Отдельная красная линия – поиск истины. Главной темой фильма стала фраза: «Какова цена лжи?». Ведь ложь, как и радиация, не видна, но ее последствия тоже порой смертельны. Создатели фильма поясняют, фильм экранизирует «истинную историю одной из худших техногенных катастроф в истории и рассказывает о храбрых мужчинах и женщинах, которые пожертвовали собой, чтобы спасти Европу от невообразимой катастрофы. Мини-сериал сосредоточен на душераздирающем масштабе катастрофы на атомной станции, раскрывая, как и почему это произошло, и рассказывая шокирующие и замечательные истории героев, которые сражались и пали». Сценарист и продюсер сериала Крэйг Мазин считал себя обязанным «перед теми, кого уже нет, и теми, кто все еще с нами, сделать все настолько правильно, насколько это возможно». К слову, в одном из интервью он отметил также, что во время съемок изменил свое отношение вообще к использованию ядерной энергии, даже в мирных целях.

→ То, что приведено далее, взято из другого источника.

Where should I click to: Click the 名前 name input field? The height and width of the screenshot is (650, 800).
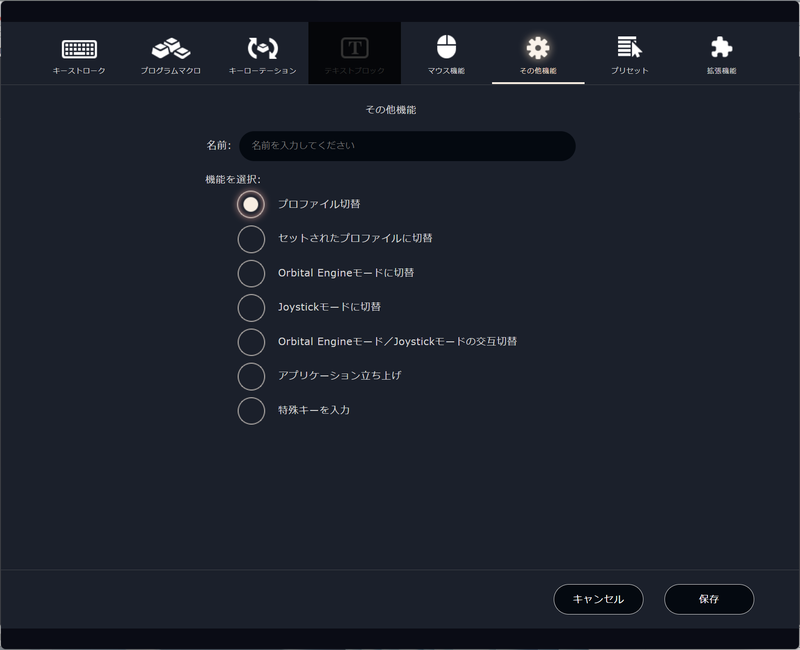(x=406, y=146)
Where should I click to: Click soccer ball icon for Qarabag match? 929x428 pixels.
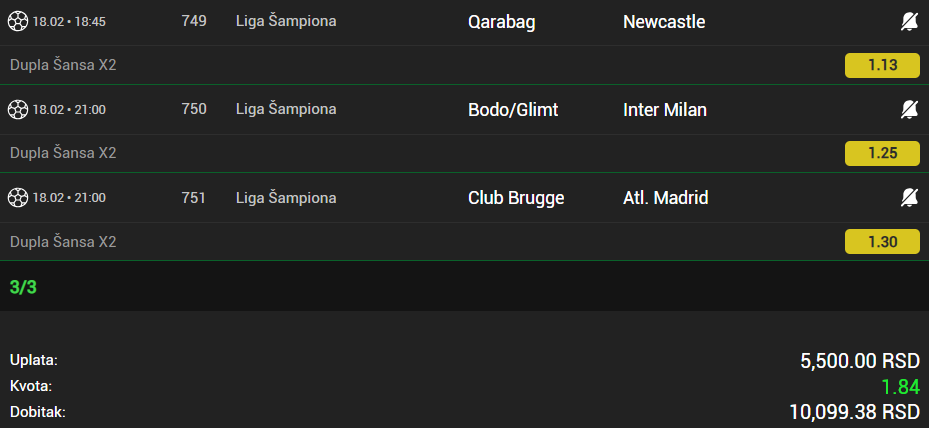[18, 21]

Правдив ли сериал о катастрофе на ЧАЭС, и что там было на самом деле, рассказывают участники событий — ликвидаторы-чернобыльцы из Павлодарской области.
«Наградили грамотами»
Директор Экибастузского колледжа ИнЕУ Кабдылкамыт Каржасов – ликвидатор последствий аварии на ЧАЭС. Сериал пока не видел, но свою службу под Чернобылем прекрасно помнит. 31-летнего инженера-строителя Каржасова в числе 67 офицеров запаса Павлодарской области призвали в Чернобыль в 89-м. Набирали зрелых, семейных мужчин, у которых уже были дети.
С апреля по октябрь они очищали от радиоактивного загрязнения населенные пункты, расположенные за 30 км от АЭС, на границе с зоной отчуждения. Первым был город Хойники, наиболее пострадавший от радиации. До аварии здесь жило 45 000 человек. Сейчас – 12 000. Ликвидаторов разместили в школе. Они снимали пораженный радиацией слой земли с территорий у школ, детсадов, сносили здания и строили новые. Потом была опустевшая деревня Дудичи, где оставались только старики и женщины. Мужчины и молодежь подались на заработки в Гомельскую область. Впоследствии деревню расселили.
Каким был уровень радиации, ликвидаторы не знали. Счетчиков Гейгера у них не было, а дозиметристы говорили о 10 микрорентгенах в час, при допустимых 30. Им верили на слово. Между тем, Каржасов работал и в 100 км от ЧАЭС. Значит, уровень радиации был высоким и там. За то, что люди, рискуя жизнью, встали живым щитом против радиации, их наградили грамотами.
Из 32 000 казахстанцев-чернобыльцев осталось порядка 6000. Остальные умерли или мигрировали. В Экибастузе осталось 53 чернобыльца. Половина страдает от болезней. С 2016 года Кабдылкамыт Каржасов возглавляет ОО «Союз Чернобыль» Экибастуза. Вместе с братом, талантливым художником, ныне покойным Галымом Каржасовым он разработал эскиз монумента, посвященного экибастузцам-чернобыльцам. Памятник установлен в парке «Шахтер».
«Спелые яблоки в садах пустого города – и все заражено»
Художник Андрей Оразбаев родился в Павлодаре в 1963 году. Окончил инженерно-строительный факультет Павлодарского индустриального института, учился в школе художников-оформителей, затем на художественно-графическом факультете Омского государственного педагогического института. Член Международной федерации Союза Художников России и Союза художников Казахстана. Известен, как художник перформанса, работающий в жанре слияния изобразительного искусства и театрального действа.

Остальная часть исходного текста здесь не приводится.